> Task instructions: Where does the string "home" occur in the entries below? Copy every line where it does.

> Recorded data:

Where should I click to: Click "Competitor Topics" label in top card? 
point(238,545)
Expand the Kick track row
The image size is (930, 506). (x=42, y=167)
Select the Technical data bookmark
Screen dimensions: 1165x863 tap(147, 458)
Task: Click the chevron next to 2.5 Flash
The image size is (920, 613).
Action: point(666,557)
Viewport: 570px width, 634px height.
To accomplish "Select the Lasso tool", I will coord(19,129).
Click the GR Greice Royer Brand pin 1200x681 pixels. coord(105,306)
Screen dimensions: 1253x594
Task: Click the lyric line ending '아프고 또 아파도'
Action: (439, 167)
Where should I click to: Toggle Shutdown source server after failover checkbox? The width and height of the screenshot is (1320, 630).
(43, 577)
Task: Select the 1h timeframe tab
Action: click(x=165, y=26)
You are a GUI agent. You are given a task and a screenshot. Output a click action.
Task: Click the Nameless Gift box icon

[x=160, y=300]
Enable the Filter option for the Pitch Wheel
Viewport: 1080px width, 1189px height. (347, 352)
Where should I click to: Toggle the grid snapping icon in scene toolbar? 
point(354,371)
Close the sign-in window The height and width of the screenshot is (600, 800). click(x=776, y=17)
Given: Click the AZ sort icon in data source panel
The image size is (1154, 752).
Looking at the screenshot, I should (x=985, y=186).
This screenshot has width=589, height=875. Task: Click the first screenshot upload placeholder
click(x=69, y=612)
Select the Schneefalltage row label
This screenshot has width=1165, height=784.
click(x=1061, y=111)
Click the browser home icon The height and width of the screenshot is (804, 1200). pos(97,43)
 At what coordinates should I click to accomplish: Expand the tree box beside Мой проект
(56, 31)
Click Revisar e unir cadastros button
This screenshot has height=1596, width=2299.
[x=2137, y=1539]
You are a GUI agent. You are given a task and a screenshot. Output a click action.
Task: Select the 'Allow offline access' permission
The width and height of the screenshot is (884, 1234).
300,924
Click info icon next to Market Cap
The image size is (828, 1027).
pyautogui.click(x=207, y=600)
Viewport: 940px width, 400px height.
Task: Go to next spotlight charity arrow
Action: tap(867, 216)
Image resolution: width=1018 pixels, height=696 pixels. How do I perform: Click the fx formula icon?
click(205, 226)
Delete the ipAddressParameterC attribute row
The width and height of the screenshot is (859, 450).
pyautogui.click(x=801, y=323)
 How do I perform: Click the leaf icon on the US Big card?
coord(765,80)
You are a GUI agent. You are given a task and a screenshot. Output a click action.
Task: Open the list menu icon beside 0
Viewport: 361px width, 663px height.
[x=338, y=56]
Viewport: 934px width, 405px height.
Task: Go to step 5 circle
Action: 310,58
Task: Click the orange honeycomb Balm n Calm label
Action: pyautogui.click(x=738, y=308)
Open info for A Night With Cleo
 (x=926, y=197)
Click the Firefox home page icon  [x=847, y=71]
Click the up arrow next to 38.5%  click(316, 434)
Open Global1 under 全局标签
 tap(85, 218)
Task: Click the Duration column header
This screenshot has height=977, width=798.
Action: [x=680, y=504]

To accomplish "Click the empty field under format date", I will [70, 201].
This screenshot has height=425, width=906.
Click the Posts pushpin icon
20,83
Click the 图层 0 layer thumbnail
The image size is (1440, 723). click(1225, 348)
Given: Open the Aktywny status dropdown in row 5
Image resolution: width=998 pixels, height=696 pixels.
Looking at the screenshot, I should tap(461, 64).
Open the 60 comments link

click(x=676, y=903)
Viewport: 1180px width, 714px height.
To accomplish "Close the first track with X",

> Solution to the exercise:
Click the browser home icon The height and width of the screenshot is (804, 1200). pos(97,43)
Click the Firefox home page icon  [x=847, y=71]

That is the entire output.